Source records:
================================
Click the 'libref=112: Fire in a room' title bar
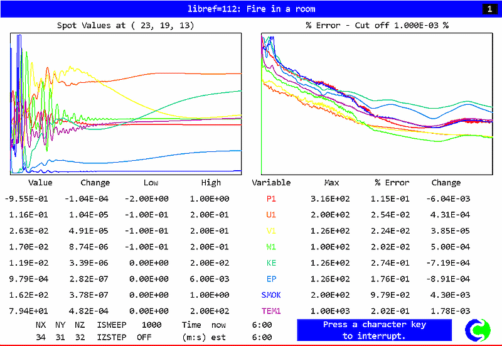This screenshot has width=502, height=346. click(251, 9)
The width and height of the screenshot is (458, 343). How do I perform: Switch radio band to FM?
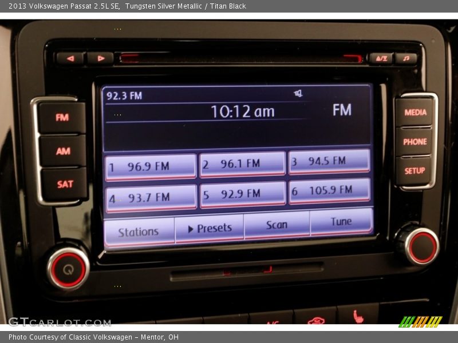(x=62, y=118)
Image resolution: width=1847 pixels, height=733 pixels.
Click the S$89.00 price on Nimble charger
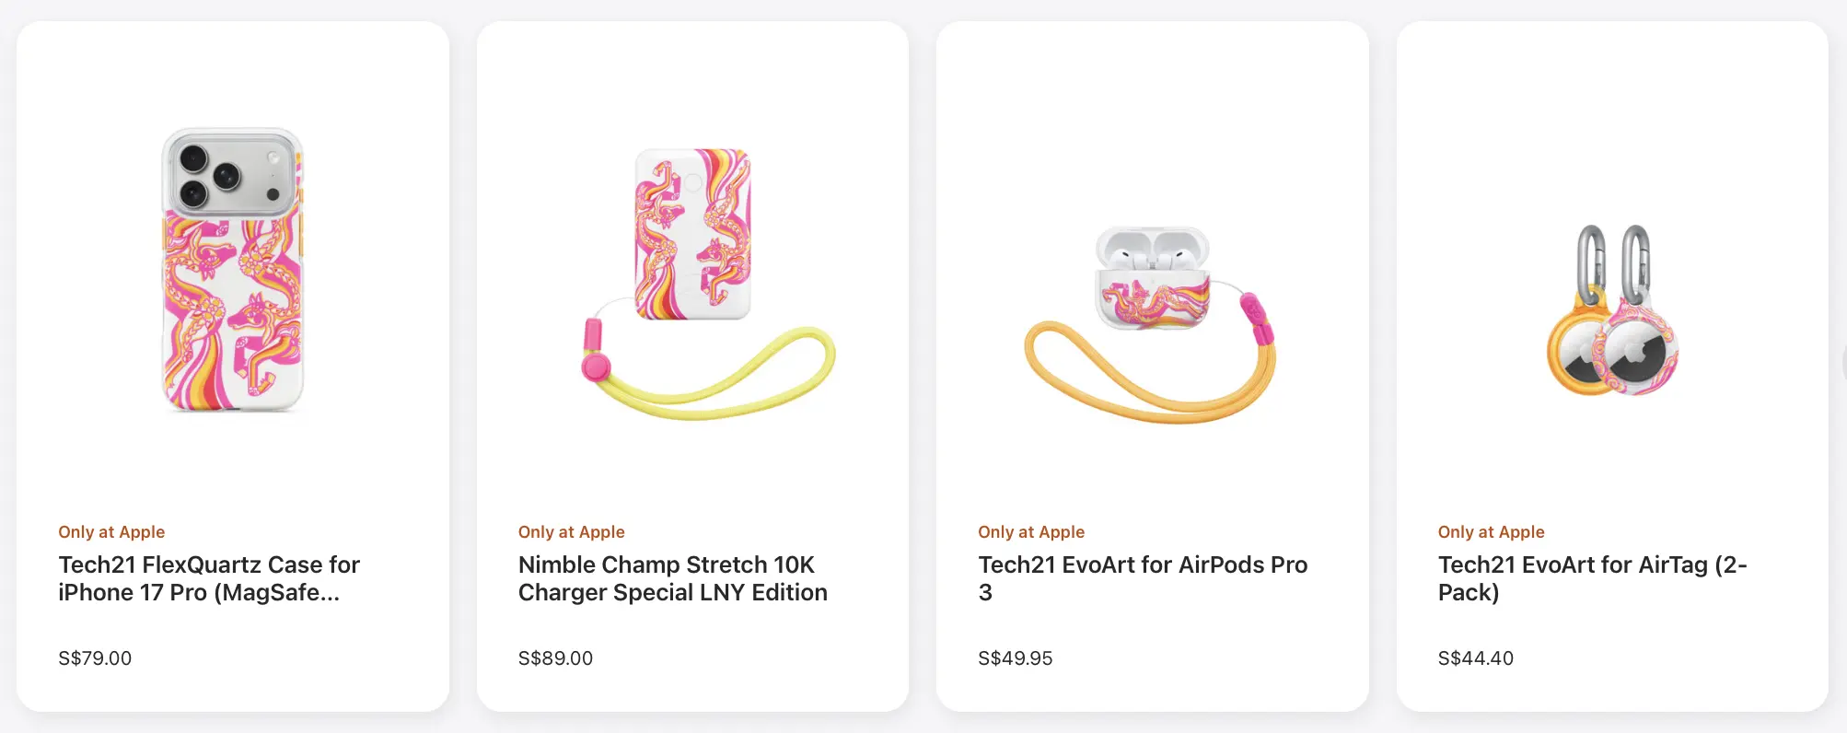click(555, 658)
================================
§ PROMPT
Recast the entries, from the line containing "Image resolution: width=1847" through the last line of the entries, as a JSON list of strings with one string per line. Omit blank lines and leave the pictures out.

§ EXERCISE RESULT
[
  "Image resolution: width=1847 pixels, height=733 pixels.",
  "Click the S$89.00 price on Nimble charger",
  "click(555, 658)"
]